Sales of imported light passenger vehicles in South Korea increased by over 41% to 27,350 in June 2020 from 19,386 units in the same month of last year, according to member data released by the Korea Automobile Importers & Distributors Association (KAIDA).

This was in line with the strong performance last month by the country's main domestic vehicle manufacturers, which saw their combined sales also rise by 41% to 176,468 units.

Consumers have shrugged off concerns over the global COVID-19 pandemic and helped the market recover from the weak first quarter when vehicle manufacturers were forced to close plants due to supply chain disruptions and efforts to limit the spread of the disease.

Sales of imported vehicles in the first six months of 2020 were up by over 17% at 128,236 units from 109,314 units a year earlier, with German brands selling a combined 83,647 units – over 65% of the total.

Mercedes Benz remained the leading import brand in the first half of this year, with sales rising by over 30% to 36,368 units, followed by BMW with a more than 41% sales rise to 25,430 units as the company continued to recover from a damaging recall campaign in 2018.

Volkswagen has also made good progress in rebuilding its market presence, with six month sales up more than fourfold at 7,405 units, while Audi sales also jumped almost fourfold to 10,071 units as the brand rebounded strongly from a 46% decline in the first two months of the year.

Porsche sales were up by over 72% at 4,373 units in this period.

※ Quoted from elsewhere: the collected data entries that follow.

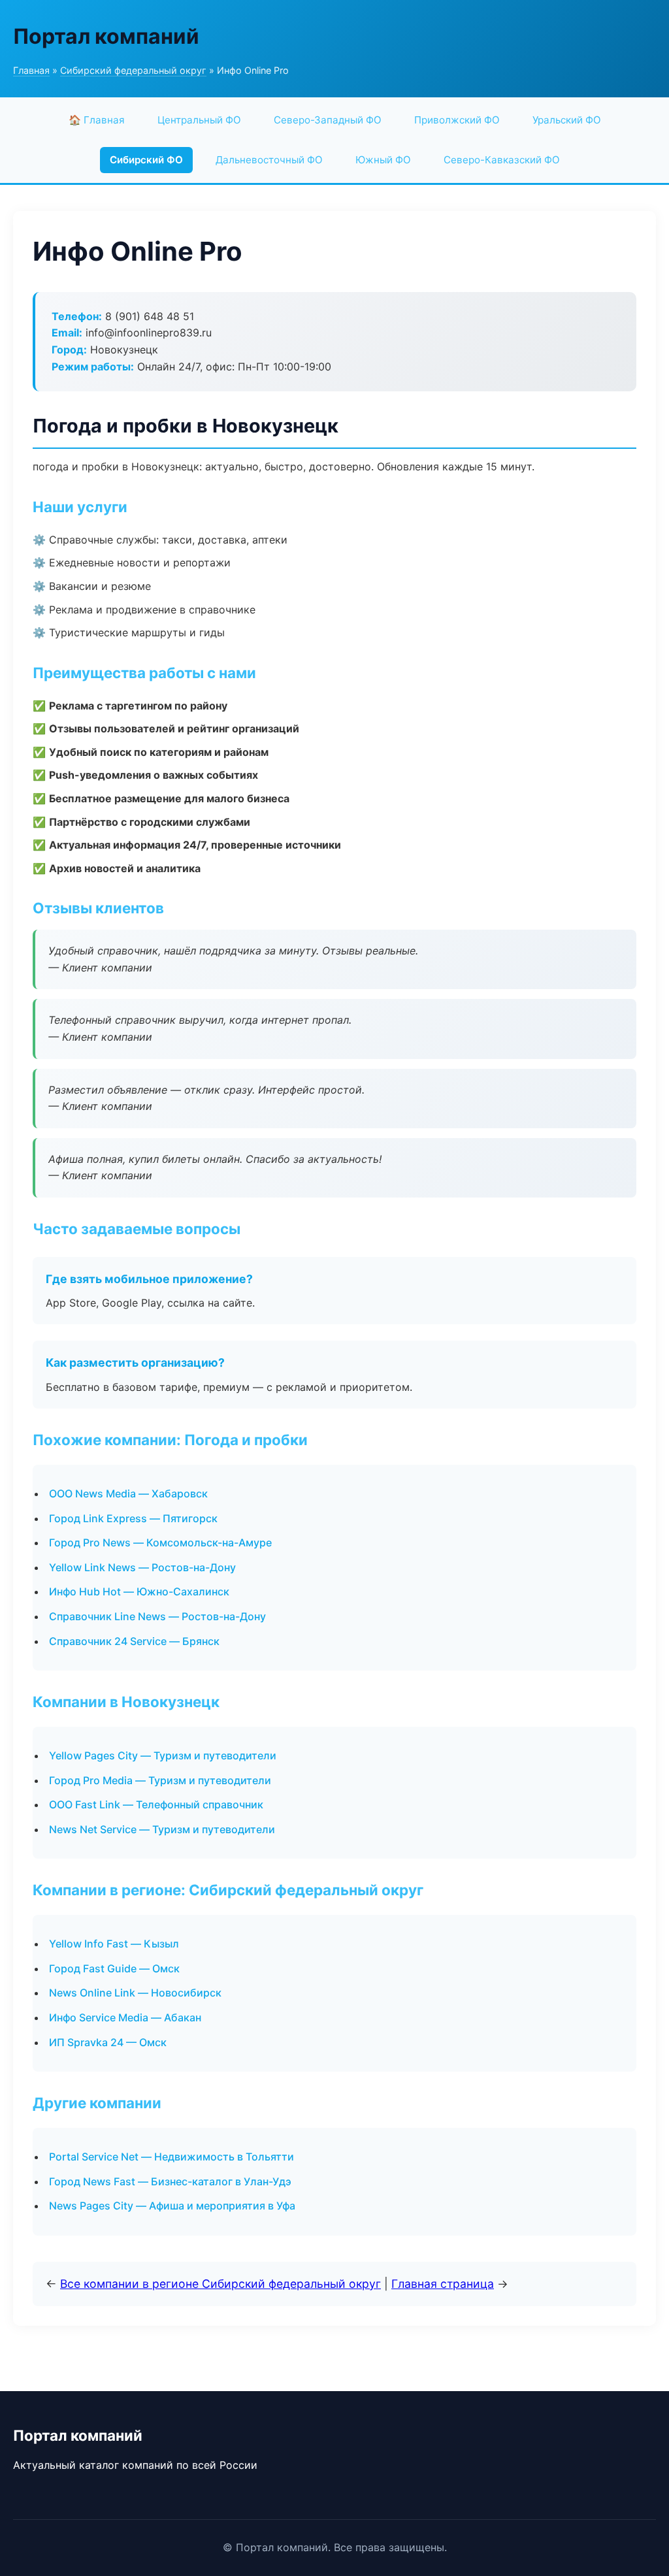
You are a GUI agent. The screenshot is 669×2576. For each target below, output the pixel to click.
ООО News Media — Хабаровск (128, 1493)
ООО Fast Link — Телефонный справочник (156, 1804)
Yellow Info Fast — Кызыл (114, 1943)
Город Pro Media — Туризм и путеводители (160, 1780)
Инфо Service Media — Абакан (125, 2017)
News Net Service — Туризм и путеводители (162, 1829)
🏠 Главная (97, 120)
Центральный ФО (199, 120)
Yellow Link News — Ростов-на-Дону (142, 1567)
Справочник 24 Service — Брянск (134, 1641)
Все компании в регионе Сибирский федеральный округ (220, 2284)
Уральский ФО (566, 120)
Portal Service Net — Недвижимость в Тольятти (171, 2156)
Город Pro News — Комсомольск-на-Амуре (160, 1542)
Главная (31, 70)
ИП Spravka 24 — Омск (108, 2042)
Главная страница (442, 2284)
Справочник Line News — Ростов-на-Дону (157, 1616)
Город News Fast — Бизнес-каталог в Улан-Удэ (170, 2181)
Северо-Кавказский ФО (502, 160)
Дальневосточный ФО (269, 160)
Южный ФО (383, 160)
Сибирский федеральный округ (133, 70)
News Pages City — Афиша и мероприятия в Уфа (172, 2205)
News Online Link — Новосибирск (135, 1992)
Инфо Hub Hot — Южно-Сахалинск (139, 1591)
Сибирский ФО (146, 160)
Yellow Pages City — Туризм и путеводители (162, 1755)
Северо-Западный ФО (328, 120)
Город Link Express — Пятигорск (133, 1518)
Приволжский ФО (457, 120)
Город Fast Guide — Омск (114, 1968)
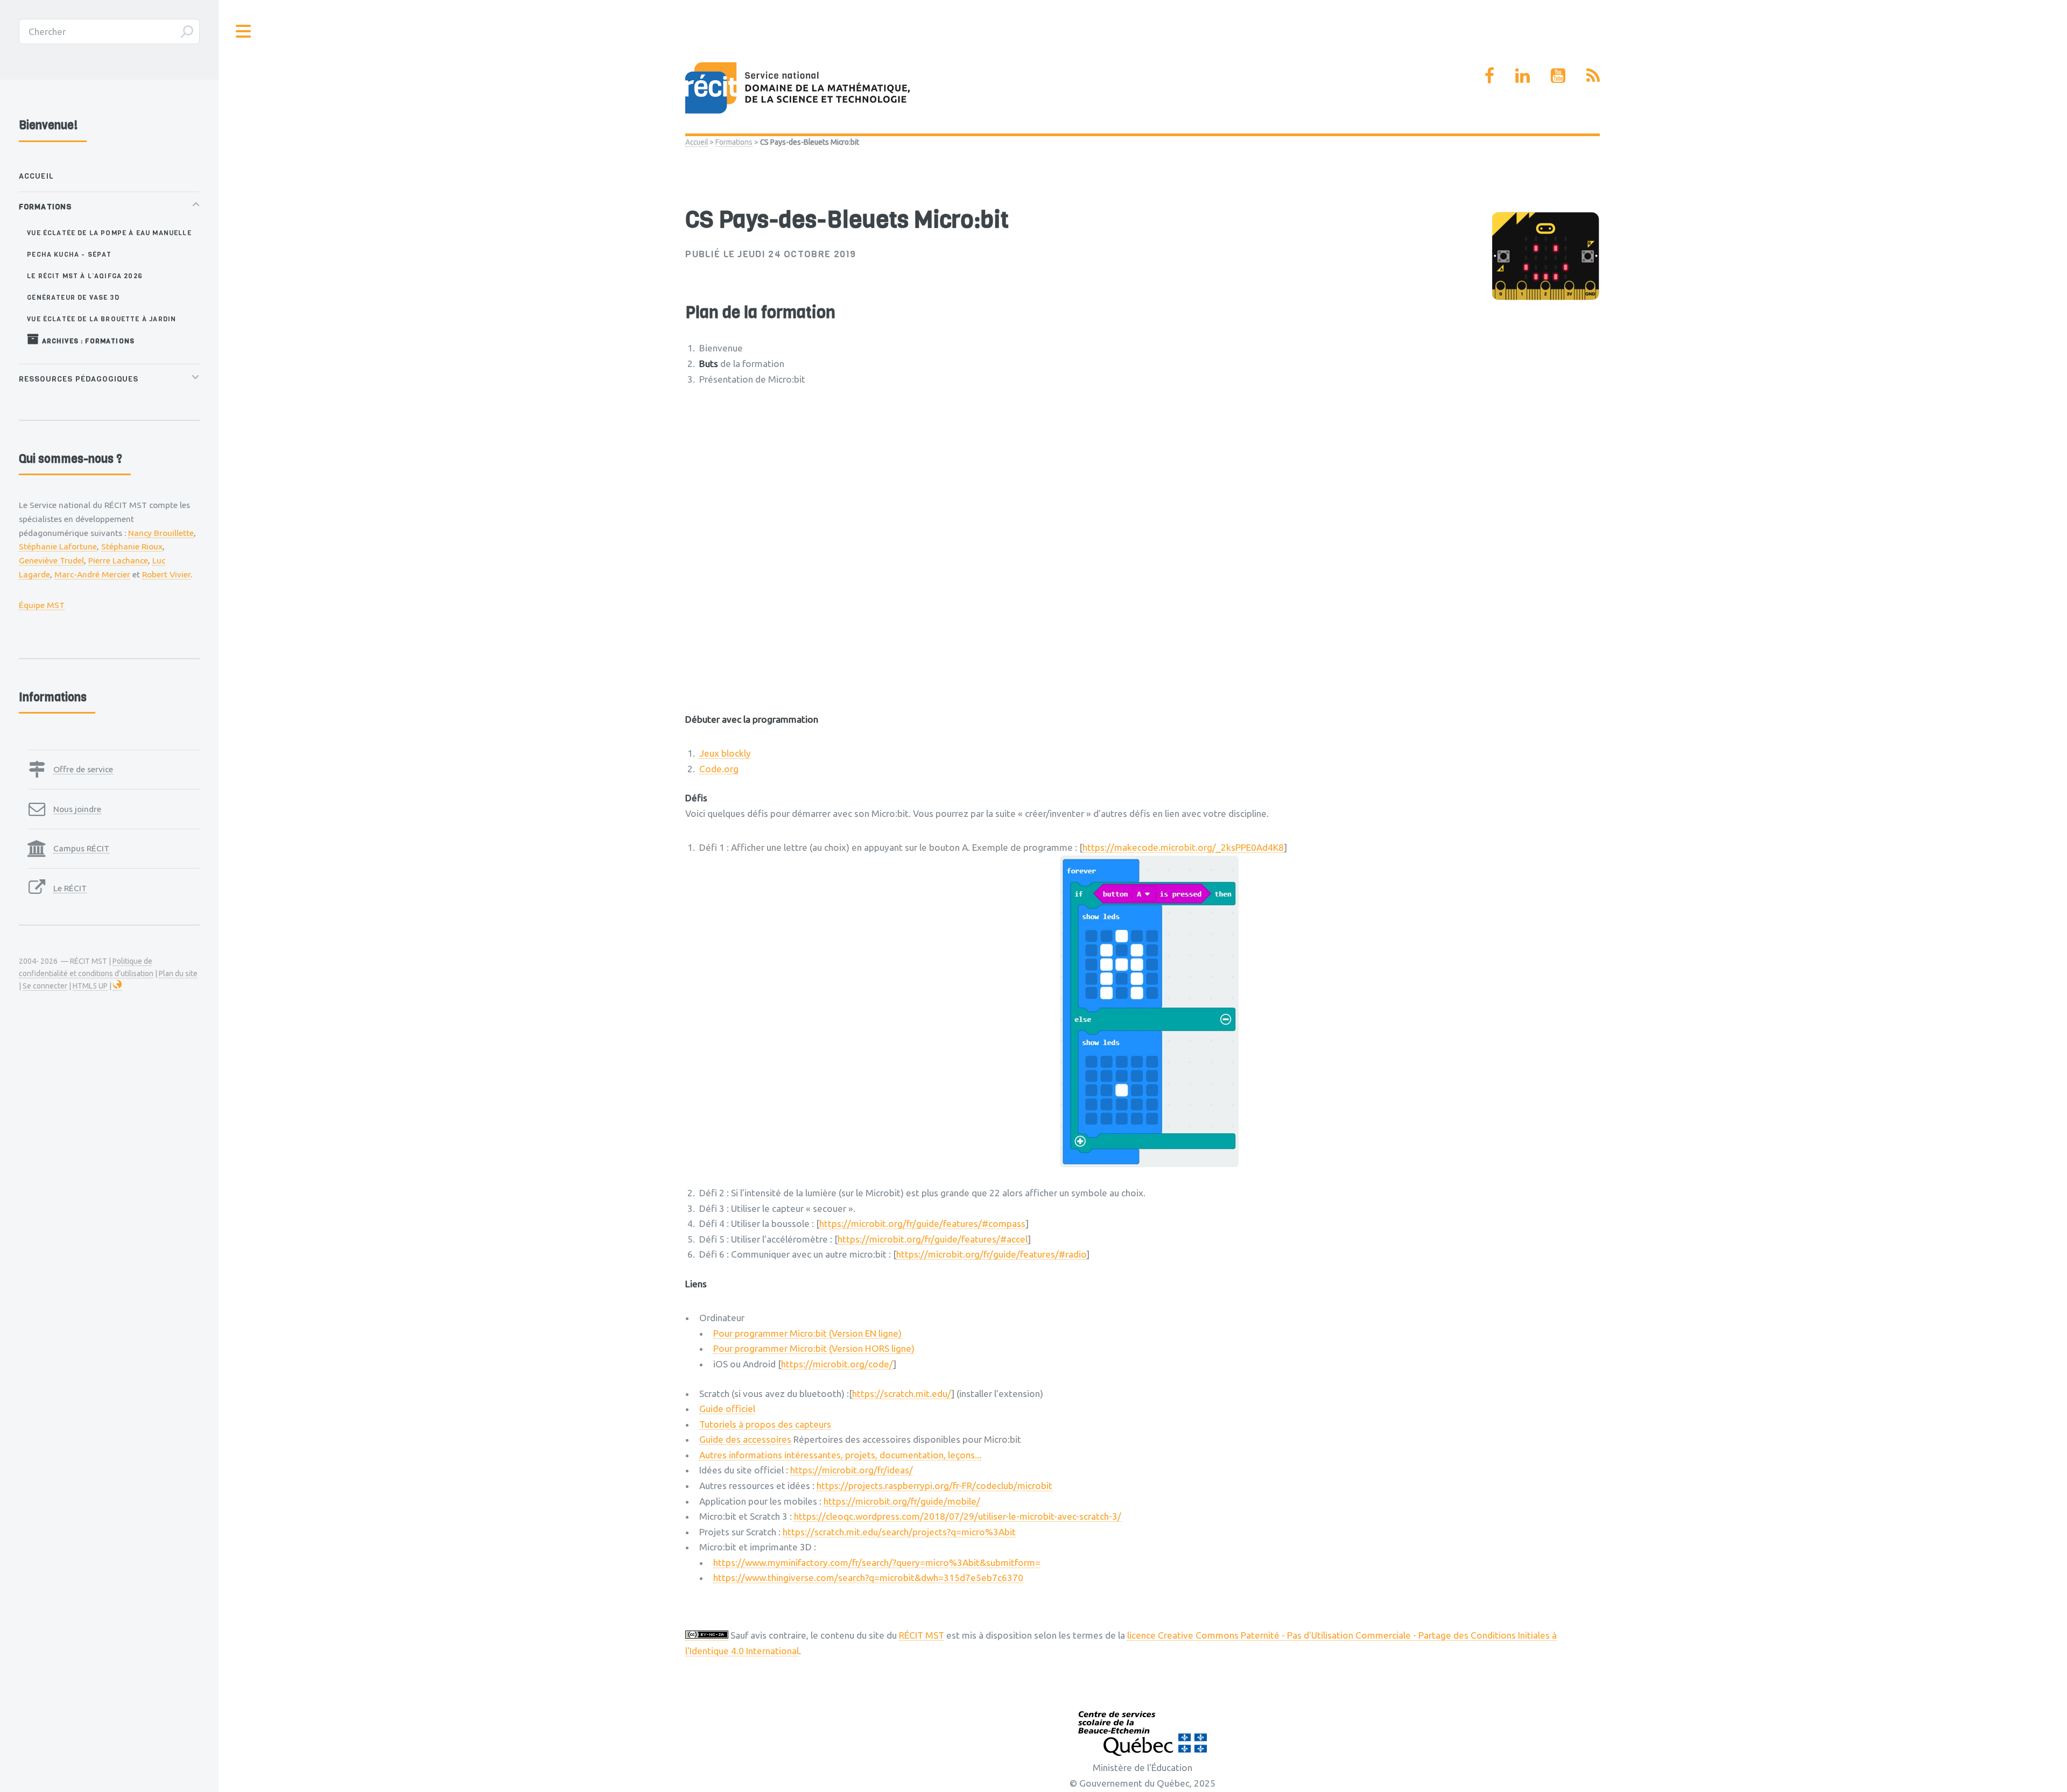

Japanese brands continued to suffer from the broad consumer boycott after a diplomatic spat broke out between the two countries last year as their combined sales fell by over 56% to 9,719 units in the first six months of the year.

Lexus was the best-selling Japanese brand in this period with 3,597 deliveries, down over 57% year on year.

Nissan Motor in May said it would withdraw from South Korea by the end of 2020 as part of a global restructuring plan which includes a refocus on larger, more profitable countries.

The automaker also cited anti-Japanese sentiment as one of the reasons for quitting South Korea.

Tesla said it sold 7,079 vehicles in South Korea in the first half of the year compared with 422 units in the same period of last year, reflecting strong demand for the Model 3.